- DIRECTIONS -
Locate and copy each line in the data that contains the word "will".
(Beginning of INPUT MATERIAL)
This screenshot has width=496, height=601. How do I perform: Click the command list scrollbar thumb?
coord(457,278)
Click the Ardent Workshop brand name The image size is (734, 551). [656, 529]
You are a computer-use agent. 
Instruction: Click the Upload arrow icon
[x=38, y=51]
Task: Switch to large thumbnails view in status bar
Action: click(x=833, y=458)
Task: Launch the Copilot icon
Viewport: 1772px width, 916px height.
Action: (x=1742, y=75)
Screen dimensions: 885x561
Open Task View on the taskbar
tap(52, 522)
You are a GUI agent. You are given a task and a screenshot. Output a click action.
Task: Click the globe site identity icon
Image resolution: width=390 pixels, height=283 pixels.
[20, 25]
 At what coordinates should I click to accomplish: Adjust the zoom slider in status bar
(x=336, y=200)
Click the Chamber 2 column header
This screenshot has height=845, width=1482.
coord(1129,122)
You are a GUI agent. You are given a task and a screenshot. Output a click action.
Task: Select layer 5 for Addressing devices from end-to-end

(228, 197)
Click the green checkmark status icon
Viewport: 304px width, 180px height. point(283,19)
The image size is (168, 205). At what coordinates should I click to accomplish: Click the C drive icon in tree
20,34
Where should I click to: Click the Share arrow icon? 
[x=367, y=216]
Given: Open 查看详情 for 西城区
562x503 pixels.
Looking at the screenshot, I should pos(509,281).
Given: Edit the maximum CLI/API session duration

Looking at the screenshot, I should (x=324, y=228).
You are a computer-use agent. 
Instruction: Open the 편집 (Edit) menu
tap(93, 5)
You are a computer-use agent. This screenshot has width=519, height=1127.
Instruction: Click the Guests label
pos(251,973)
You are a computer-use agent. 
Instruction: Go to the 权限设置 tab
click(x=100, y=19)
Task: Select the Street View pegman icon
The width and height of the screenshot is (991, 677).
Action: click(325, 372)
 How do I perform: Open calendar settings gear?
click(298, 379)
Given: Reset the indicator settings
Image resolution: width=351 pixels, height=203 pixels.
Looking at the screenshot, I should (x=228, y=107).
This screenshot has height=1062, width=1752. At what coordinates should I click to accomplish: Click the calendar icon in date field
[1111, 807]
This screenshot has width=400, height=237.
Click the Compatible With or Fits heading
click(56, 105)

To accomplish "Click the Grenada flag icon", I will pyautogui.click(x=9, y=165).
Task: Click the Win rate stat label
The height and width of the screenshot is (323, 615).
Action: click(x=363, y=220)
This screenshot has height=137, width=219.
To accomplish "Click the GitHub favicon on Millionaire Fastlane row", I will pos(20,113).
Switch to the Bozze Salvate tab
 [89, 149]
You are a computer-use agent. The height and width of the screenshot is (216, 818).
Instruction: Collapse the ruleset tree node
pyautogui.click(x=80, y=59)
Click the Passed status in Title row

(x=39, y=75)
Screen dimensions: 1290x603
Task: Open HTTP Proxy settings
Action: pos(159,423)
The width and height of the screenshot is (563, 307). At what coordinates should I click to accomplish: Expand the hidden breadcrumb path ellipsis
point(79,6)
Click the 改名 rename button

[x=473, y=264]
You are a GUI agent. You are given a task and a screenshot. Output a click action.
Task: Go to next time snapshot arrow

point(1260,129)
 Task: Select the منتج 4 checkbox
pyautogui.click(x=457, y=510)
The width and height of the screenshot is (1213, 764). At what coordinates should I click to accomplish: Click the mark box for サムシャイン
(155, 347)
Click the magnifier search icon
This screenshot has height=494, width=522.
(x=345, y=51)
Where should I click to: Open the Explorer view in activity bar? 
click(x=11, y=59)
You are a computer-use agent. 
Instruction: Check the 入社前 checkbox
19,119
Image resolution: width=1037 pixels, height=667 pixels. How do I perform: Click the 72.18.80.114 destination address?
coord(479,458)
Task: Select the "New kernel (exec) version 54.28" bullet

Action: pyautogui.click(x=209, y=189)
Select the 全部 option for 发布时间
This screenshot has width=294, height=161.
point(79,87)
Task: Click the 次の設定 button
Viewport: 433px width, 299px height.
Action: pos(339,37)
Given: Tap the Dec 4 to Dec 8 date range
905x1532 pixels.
(End of INPUT MATERIAL)
- TASK RESULT -
To accomplish "Click the Grenada flag icon", I will pyautogui.click(x=9, y=165).
To accomplish "Click the GitHub favicon on Millionaire Fastlane row", I will pos(20,113).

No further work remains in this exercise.